Fini les chaines, fini les tourments, fini la terreur

Seulement, elle les avait écrites alors qu'on la poussait à rester. Veleim la retenait.Veleim qui, pour son plus grand malheur, devenait de plus en plus distant. Elle s'était si reposée sur lui qu'à présent, elle était incapable d'être seule. Elle était complètement dépendante. Qui allait la protéger dans ce monde violent ? Qui se battrait pour elle ? Qui l'aiderait quand elle serait au plus mal ? Si elle partait, elle tomberait dans la solitude. Et ça, c'était sans doute plus effrayant encore que ces monstres. Elle ne s'imaginait pas parcourir le monde seule, pourtant elle devait le faire. Elle devait prendre son envol, devenir indépendante. De toute façon, depuis quelques jours Veleim lui parlait moins. Il passait ses journées enfermé, à s'entrainer encore et encore : il voulait devenir un grand sorcier. Et elle, elle n'aimait pas la magie. Quitte à se sentir mal, autant partir. Non ?

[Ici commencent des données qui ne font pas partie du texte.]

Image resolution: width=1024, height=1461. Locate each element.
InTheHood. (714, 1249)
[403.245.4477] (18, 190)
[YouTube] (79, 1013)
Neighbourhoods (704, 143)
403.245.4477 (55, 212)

Alors dans un profond soupir, elle sortit et descendit l'escalier à toute vitesse. Elle n'avait pas une seconde à perdre, elle devait trouver Veleim et lui faire ses adieux. Tant qu'elle en avait la force.

— Veleim ? appela-t-elle.

Elle fouilla chaque pièce sans jamais le trouver alors elle sortit. L'île n'était pas très grande, à vrai dire elle était même minuscule. Dès qu'elle le vit au loin, elle fronça les sourcils. Il y avait quelque chose à ses côtés, une étrange masse grosse comme un rocher. Des frissons électrifièrent sa peau, elle fut prise d'un mauvais pressentiment. La boule au ventre, elle s'approcha délicatement de lui. Et dès qu'elle fut assez proche, elle se figea. Face à lui se dressait une créature immense au corps composé d'une carapace verte. Quatre ailes surplombaient son dos, toutes étaient rabattues sur ses flancs. Un monstre.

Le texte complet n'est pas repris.